Österreichisches Deutsch bezeichnet die in Österreich gebräuchlichen sprachlichen Besonderheiten der deutschen Sprache und ihres Wortschatzes in der hochdeutschen Schriftsprache. Davon zu unterscheiden sind die in Österreich gebräuchlichen bairischen und alemannischen Dialekte.

Das vom österreichischen Unterrichtsministerium mitinitiierte und für Schulen und Ämter des Landes verbindliche österreichische Wörterbuch dokumentiert das Vokabular der deutschen Sprache in Österreich seit 1951.

Teile des Wortschatzes der österreichischen Standardsprache sind, bedingt durch das bairische Dialektkontinuum, auch im angrenzenden Bayern geläufig.

Einige Begriffe und zahlreiche Besonderheiten der Aussprache entstammen den in Österreich verbreiteten Mundarten und regionalen Dialekten, viele andere wurden nicht-deutschsprachigen Kronländern der Habsburgermonarchie entlehnt. Eine große Anzahl rechts- und verwaltungstechnischer Begriffe sowie grammatikalische Besonderheiten gehen auf das österreichische Amtsdeutsch im Habsburgerreich zurück.

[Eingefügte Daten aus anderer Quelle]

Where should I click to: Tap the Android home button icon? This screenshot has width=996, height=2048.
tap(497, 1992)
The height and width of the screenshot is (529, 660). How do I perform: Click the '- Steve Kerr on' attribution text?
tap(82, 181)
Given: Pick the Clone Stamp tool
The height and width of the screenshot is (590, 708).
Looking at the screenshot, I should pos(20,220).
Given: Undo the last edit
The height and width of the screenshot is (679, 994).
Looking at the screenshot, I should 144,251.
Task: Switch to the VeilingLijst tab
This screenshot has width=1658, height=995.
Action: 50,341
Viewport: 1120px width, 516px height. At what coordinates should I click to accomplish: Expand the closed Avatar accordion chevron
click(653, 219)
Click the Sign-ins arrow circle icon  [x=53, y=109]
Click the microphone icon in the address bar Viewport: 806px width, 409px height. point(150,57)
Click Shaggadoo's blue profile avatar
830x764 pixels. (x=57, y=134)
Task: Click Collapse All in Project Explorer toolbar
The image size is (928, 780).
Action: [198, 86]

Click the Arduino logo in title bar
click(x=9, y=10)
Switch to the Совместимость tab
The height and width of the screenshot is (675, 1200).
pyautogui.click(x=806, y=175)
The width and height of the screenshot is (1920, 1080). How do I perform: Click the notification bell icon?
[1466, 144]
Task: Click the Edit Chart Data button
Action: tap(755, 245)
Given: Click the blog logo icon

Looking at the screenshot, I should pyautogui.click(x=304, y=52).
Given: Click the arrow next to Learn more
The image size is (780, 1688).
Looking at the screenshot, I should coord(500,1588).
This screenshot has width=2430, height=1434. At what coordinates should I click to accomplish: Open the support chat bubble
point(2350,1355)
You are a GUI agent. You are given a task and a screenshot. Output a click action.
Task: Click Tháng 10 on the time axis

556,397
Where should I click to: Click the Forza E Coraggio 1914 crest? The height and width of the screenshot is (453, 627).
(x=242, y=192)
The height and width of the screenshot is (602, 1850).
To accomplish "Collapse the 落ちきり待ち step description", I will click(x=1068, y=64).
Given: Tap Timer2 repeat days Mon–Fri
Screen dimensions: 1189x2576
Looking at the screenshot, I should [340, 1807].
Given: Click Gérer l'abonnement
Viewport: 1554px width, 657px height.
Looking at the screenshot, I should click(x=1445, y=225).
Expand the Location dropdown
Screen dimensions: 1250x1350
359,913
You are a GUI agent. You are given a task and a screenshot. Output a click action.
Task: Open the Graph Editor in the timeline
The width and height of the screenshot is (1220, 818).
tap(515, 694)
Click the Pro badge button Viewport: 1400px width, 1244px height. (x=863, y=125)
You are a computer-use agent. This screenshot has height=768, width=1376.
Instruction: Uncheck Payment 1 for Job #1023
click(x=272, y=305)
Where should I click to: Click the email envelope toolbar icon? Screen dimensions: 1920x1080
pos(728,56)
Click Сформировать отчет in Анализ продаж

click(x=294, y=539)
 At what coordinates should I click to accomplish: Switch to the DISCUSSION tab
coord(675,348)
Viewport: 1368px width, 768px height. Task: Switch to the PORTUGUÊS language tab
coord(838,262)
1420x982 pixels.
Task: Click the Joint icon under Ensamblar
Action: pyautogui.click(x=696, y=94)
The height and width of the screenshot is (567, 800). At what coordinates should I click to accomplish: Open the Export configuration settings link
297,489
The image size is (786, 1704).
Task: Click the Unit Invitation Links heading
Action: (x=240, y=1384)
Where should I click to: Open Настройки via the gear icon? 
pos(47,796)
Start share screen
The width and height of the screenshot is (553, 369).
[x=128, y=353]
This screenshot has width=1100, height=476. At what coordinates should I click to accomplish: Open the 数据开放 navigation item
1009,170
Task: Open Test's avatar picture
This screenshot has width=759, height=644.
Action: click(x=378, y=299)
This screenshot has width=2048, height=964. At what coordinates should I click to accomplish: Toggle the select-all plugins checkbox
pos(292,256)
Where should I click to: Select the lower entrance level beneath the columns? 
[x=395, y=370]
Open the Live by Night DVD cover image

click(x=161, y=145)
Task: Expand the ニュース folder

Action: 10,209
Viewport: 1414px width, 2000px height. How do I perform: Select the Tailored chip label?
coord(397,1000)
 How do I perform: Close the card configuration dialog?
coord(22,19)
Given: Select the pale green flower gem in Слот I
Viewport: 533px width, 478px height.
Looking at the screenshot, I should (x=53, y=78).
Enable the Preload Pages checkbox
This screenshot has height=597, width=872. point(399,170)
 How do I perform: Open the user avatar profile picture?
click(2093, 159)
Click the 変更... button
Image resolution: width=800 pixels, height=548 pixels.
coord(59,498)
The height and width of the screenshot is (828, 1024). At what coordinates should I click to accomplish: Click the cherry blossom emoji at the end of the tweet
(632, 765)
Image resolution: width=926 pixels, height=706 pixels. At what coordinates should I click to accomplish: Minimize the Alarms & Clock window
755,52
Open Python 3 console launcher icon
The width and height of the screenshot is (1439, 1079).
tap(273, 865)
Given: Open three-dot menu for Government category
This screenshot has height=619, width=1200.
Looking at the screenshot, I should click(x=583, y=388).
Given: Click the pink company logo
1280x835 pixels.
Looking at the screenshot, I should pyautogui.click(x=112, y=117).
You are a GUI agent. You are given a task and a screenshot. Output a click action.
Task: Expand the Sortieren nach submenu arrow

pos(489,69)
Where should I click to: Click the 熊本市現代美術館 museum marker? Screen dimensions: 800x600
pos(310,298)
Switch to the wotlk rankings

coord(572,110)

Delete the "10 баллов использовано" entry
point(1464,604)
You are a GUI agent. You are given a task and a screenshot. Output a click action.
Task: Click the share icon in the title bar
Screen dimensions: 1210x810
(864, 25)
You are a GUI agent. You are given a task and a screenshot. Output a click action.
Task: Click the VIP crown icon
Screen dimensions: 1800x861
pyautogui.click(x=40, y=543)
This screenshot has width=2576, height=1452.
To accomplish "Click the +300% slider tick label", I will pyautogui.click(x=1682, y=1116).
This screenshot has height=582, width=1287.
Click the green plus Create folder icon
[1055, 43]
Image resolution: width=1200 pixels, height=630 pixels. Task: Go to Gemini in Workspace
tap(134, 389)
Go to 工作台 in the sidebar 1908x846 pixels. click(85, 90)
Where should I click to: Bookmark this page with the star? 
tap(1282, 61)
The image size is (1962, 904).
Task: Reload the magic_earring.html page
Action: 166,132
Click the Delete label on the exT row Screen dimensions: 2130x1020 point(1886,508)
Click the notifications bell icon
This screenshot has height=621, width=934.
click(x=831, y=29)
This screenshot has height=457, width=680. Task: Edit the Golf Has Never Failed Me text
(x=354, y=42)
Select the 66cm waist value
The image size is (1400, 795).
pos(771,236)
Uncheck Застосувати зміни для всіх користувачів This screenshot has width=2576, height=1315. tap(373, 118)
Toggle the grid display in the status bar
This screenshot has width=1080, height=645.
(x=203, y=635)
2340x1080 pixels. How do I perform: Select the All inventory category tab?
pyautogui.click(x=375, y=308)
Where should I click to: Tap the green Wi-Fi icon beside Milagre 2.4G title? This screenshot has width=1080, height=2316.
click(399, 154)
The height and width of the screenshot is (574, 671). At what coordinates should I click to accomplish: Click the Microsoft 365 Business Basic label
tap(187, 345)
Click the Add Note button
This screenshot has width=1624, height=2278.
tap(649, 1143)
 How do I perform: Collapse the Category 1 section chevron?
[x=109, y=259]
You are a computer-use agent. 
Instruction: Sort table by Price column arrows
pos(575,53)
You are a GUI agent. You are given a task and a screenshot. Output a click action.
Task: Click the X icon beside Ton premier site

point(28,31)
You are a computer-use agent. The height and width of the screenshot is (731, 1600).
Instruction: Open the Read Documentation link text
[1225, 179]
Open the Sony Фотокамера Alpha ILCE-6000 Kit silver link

Außerdem umfasst ein wichtiger Teil des speziell österreichischen Wortschatzes den kulinarischen Bereich; einige dieser Ausdrücke sind durch Verträge mit der Europäischen Gemeinschaft geschützt, damit EU-Recht Österreich nicht zwingt, hier fremde deutschsprachige Begriffe anzuwenden.

Daneben gibt es in Österreich abseits der hochsprachlichen Standardvarietät noch zahlreiche regionale Dialektformen, hier insbesondere bairische und alemannische Dialekte. Diese werden in der Umgangssprache sehr stark genutzt, finden aber keinen direkten Niederschlag in der Schriftsprache.